Introduction

Plant cell suspension cultures can be used for the production of naturally-occurring secondary metabolites and food additives or the large-scale production of high-value recombinant proteins1,2,3. Cell suspension cultures are advantageous over whole plants because the products are easier to purify and have a more consistent quality, which helps to meet the requirements of good manufacturing practice4,5. As is the case for other production platforms, cell proliferation and biomass accumulation are important components of process optimization. The growth rate of plant cell suspension cultures depends on multiple factors, including medium composition, pH, light, oxygen supply, shaker speed, temperature, incubation time and inoculum density6,7,8,9,10,11. Typical plant cell culture media, such as Murashige and Skoog (MS) medium or Schenk and Hildebrandt medium, contain up to 20 different inorganic salts as well as organic nutrients and plant hormones12,13. Some basic salts are found in all media but there are more than 40 different components in total which can be used over a broad concentration range2,5,14. Because different plant cell varieties require unique or at least adapted media for optimal growth, comprehensive screening of all components in all possible combinations is labor intensive and expensive.

The experimental design or design of experiments (DOE) approach is the method of choice for medium optimization because many parameters can be varied simultaneously rather than exhaustively testing one factor at a time and such approaches can therefore detect interactions between factors that are not clear when single factors are tested individually6,7,8,9,15,16. However, the large number of potential medium components means that even a DOE-supported medium optimization approach would require many experiments. For example, a simple mixture screening design for simplex space allowing the initial testing of 20 different factors at high and low levels would still require at least 65 individual experiments.

The growth of cell cultures can be improved not only by medium optimization but also by the analysis and modification of simple physical cultivation factors such as light intensity, shaker speed or temperature. The number of relevant factors that must be tested in combination is much lower than typically required for medium optimization, thus reducing the complexity of the experimental design and the effort required for screening.

We analyzed the impact of four of the most easily controlled physical factors (light, temperature, incubation time and inoculum density) on the biomass yield of a pear suspension cell culture by modelling the design space using a DOE approach. This model enabled us to improve the biomass yield 3-fold and reduced the cost of goods sold (COGS) by the same order, without any attempt to optimize the culture medium. This approach therefore provides a simple and efficient strategy to improve the performance of plant cell suspension cultures and it is likely that the same method could be applied in other cell-based production platforms to increase productivity and reduce the production costs.

▸ **Raw data**
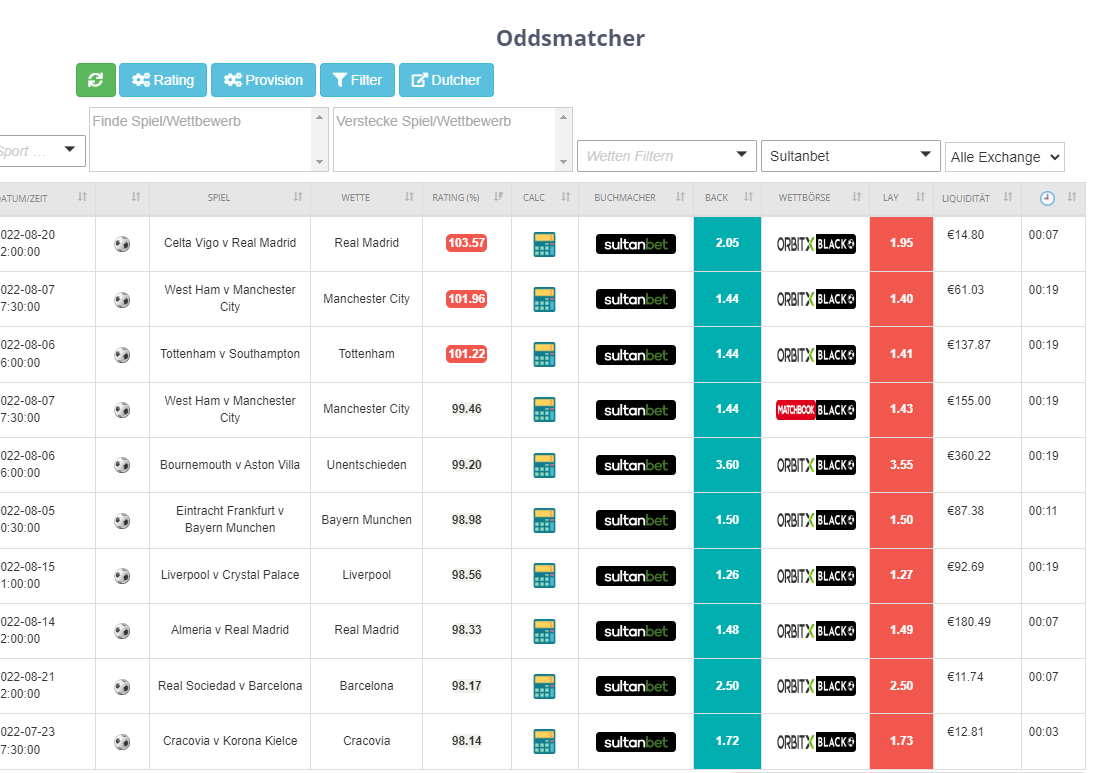Click football icon in Liverpool v Crystal Palace row
Viewport: 1116px width, 773px height.
122,576

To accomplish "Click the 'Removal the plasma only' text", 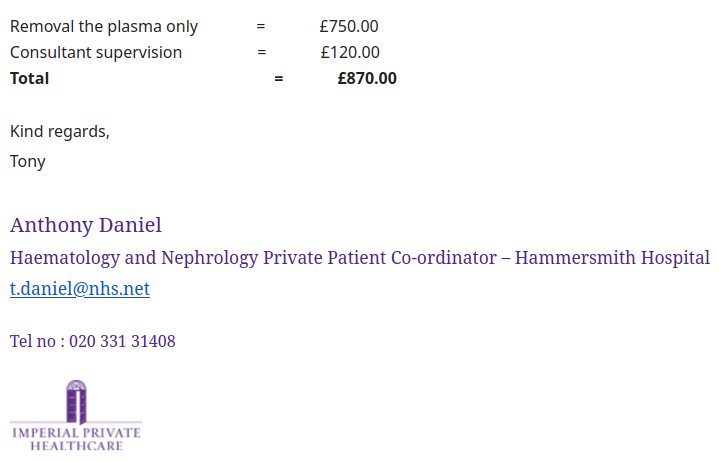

▸ **Activities**
**a)** Copy out everything in the introduction on plant cell suspension cultures from "The experimental design or" down to "65 individual experiments.", word for word.
**b)** According to the introduction on plant cell suspension cultures, which physical factors did the authors analyze for their impact on the biomass yield of the pear suspension cell culture?
**c)** Extend the introduction on plant cell suspension cultures with new text that picks up after its final sentence.
The material is separate from the introduction on plant cell suspension cultures.

▸ **Answers by item number**
**a)**
The experimental design or design of experiments (DOE) approach is the method of choice for medium optimization because many parameters can be varied simultaneously rather than exhaustively testing one factor at a time and such approaches can therefore detect interactions between factors that are not clear when single factors are tested individually6,7,8,9,15,16. However, the large number of potential medium components means that even a DOE-supported medium optimization approach would require many experiments. For example, a simple mixture screening design for simplex space allowing the initial testing of 20 different factors at high and low levels would still require at least 65 individual experiments.

**b)** Light, temperature, incubation time and inoculum density

**c)**
Results

The pear cell culture was established from Pyrus communis cv. Champagner Bratbirne fruit tissue. There was no information available about the optimization of growth conditions for these cells, so we decided to grow them using the conditions described for the well-characterized tobacco cell line BY-2 (Bright Yellow 2). Using these unmodified conditions, fermentation produced a fresh cell weight of 146 g/L in 7 d, whereas BY-2 cell suspension cultures can produce 350 g fresh weight (FW)/L biomass over the same period and under the same conditions17. We therefore investigated whether any of the easily-controllable and variable factors light, temperature, incubation time and inoculum density had a significant impact on the accumulation of biomass and whether varying these factors could achieve biomass accumulation similar to BY-2 cells.

To assess these four factors, we set up a IV-optimal response surface method (RSM) comprising 35 runs using Design Expert v.8.04 (Supplement 1). We anticipated that at least the temperature and incubation time would have a quadratic effect on biomass accumulation and therefore used a quadratic design model. The factor ranges, types and levels are shown in Table 1. We cultivated 50-ml aliquots of cells in 100-ml Erlenmeyer flasks under the conditions recommended in the RSM plan (Supplement 1). All aliquots were inoculated from the same source culture to ensure the basic conditions were always equivalent. The fresh cell weight was measured as the output or response.

Table 1 Overview of factors and factor levels used in the response surface model.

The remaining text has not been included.